MEDICI EMERGENZA SANITARIA “MET” E PANDEMIA, FABIO BERGAMINI (LEGA ER) E FRANCESCO CARITA’ (FERRARA CAMBIA): «CHE FINE HANNO FATTO I PROMESSI CONTRIBUTI PER I MEDICI DEL SERVIZIO EMERGENZA MET 118?». LA RISPOSTA IN UN QUESTION TIME IN REGIONE

FERRARA, 02 FEB. «Che fine hanno fatto i promessi riconoscimenti economici per i medici dell’assistenza sanitaria 118 “Met”, che hanno prestato il loro contributo durante la pandemia?». E’ un interrogativo che il consigliere regionale del Carroccio, Fabio Bergamini, ha presentato all’Assemblea Legislativa, chiedendo all’assessore alla Sanità, Raffaele Donini, di riferire urgentemente nel corso di un question time sui motivi che ancora non hanno permesso ai Met di ricevere il contributo promesso. Della vicenda si sta occupando, a livello locale, anche il consigliere Francesco Carità (Ferrara Cambia). «La Regione, durante il primo lockdown, annunciò di volere stanziare 65 milioni di euro per i riconoscimenti economici delle figure sanitarie impegnate nel Covid-19. Alla fine dei conti – dicono Bergamini e Carità – le risorse stanziate furono molte meno (secondo l’assessore Donini, circa 40 milioni provenienti dal bilancio regionale, pari a circa 1000 euro per dipendente; ndr). Tra l’altro, al lordo di varie imposte». Tra le figure che non hanno ricevuto alcun contributo ci sono, per l’appunto, i medici dell’assistenza sanitaria 118 Met, che la Regione aveva assicurato di voler includere tra i beneficiari dei contributi, anche durante comunicazioni intercorse con il consigliere Bergamini, durante l’estate: «L’erogazione sarà comunque garantita», era stato detto all’opposizione.
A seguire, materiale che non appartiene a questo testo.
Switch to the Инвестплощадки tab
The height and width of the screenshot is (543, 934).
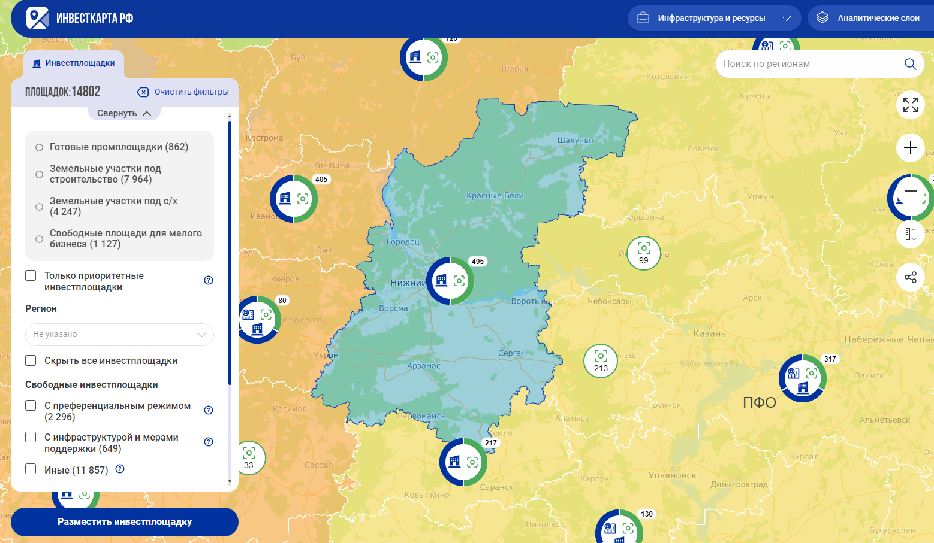coord(74,63)
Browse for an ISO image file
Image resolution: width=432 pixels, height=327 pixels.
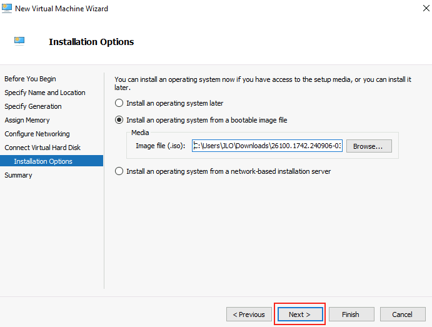[x=369, y=146]
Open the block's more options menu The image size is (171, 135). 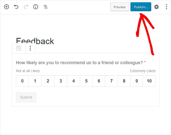[x=30, y=48]
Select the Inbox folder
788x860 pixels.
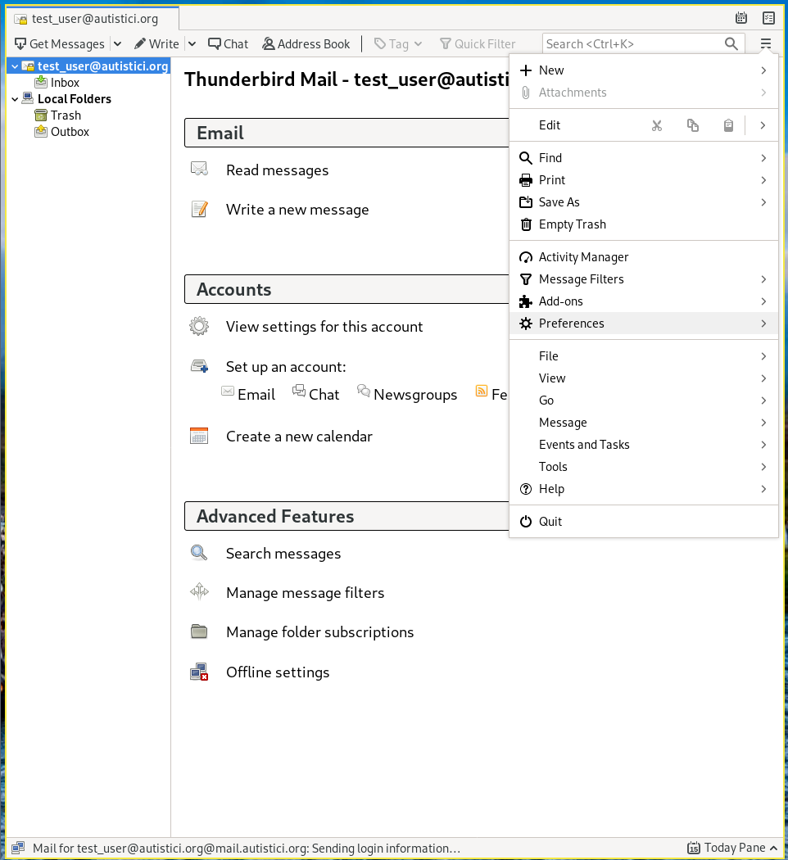pyautogui.click(x=65, y=83)
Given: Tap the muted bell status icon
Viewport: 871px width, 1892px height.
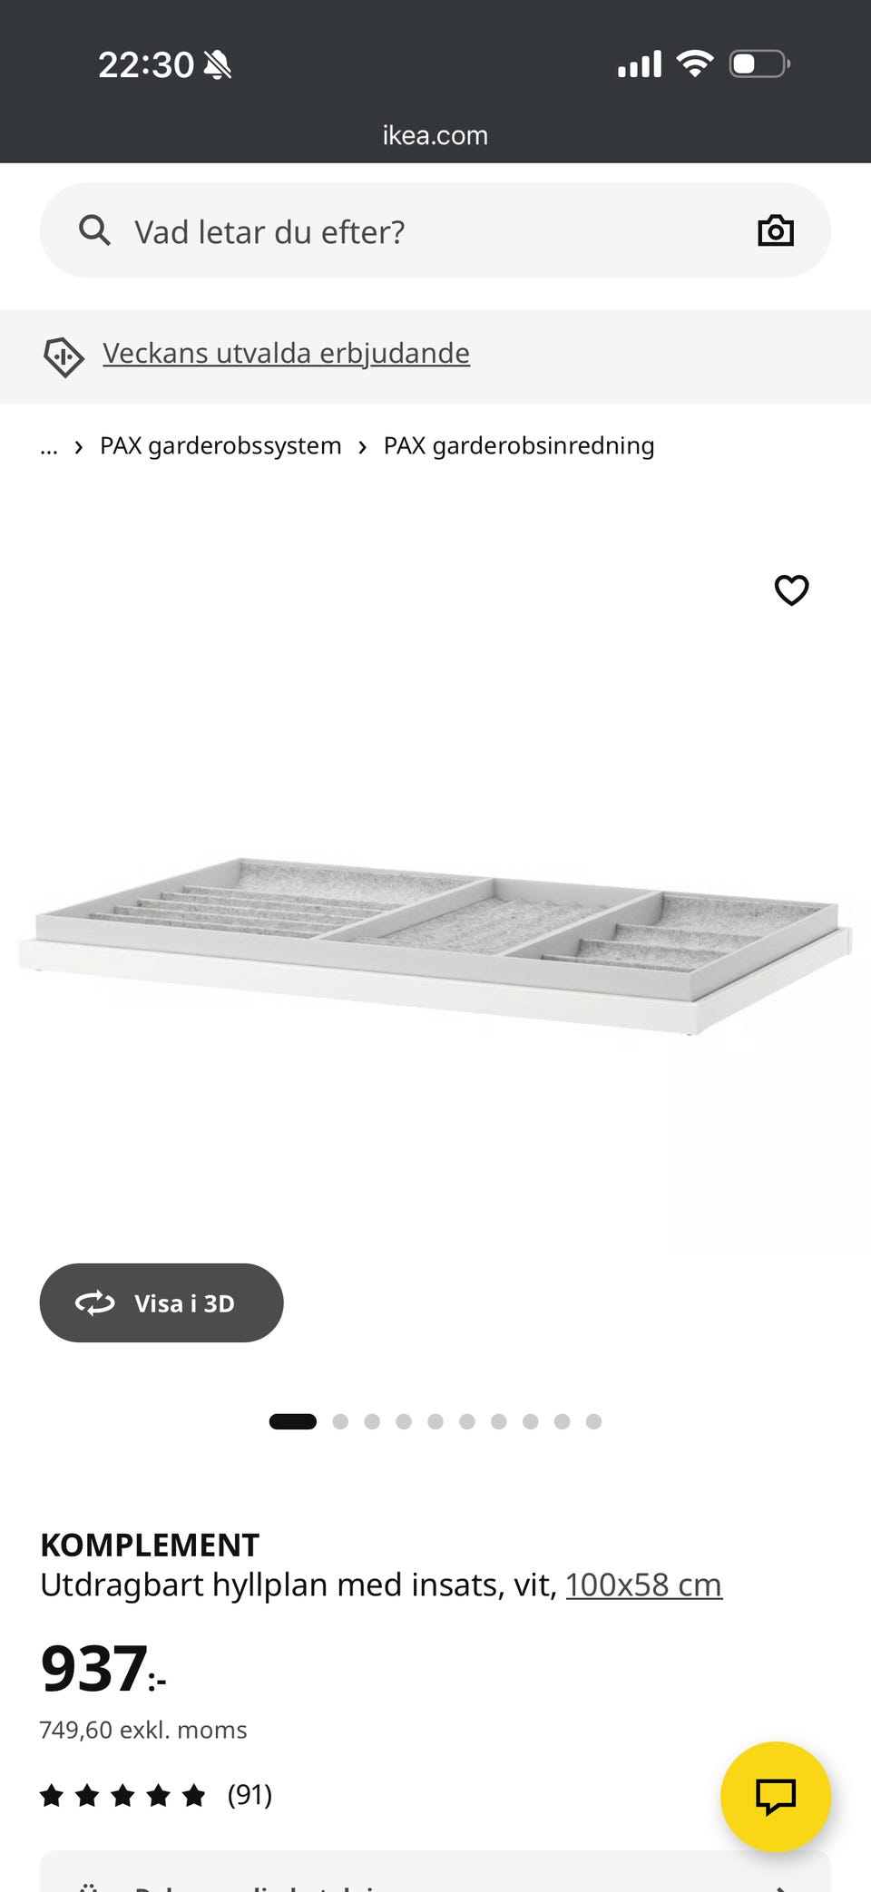Looking at the screenshot, I should coord(218,65).
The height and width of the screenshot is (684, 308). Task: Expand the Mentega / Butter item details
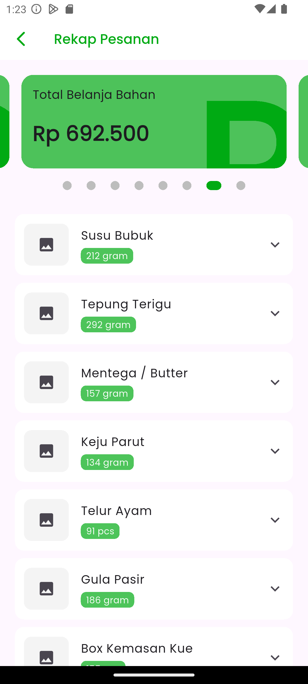point(275,382)
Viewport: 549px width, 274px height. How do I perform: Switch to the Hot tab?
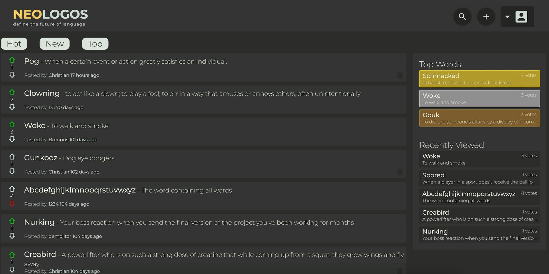[x=14, y=44]
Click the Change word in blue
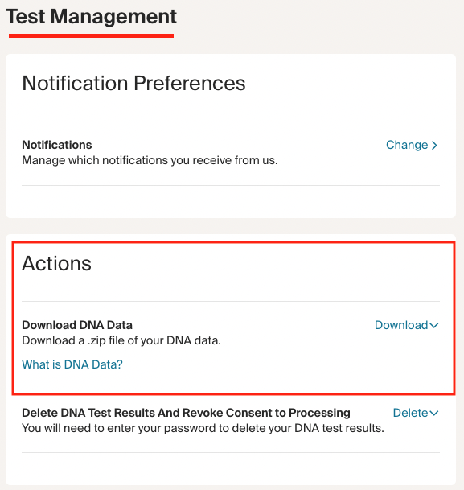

In Assemblea Legislativa, quindi, si è avuta anche la rassicurazione di Donini, anche se ancora manca “lo strumento giuridico” e i tempi si sono allungati. «Ci auguriamo che stavolta le cose possano sbloccarsi presto – concludono Bergamini e Carità – e che tutti coloro che hanno prestato il loro operato nell’emergenza pandemica possano essere messi sullo stesso livello, per un fatto di equità e rispetto».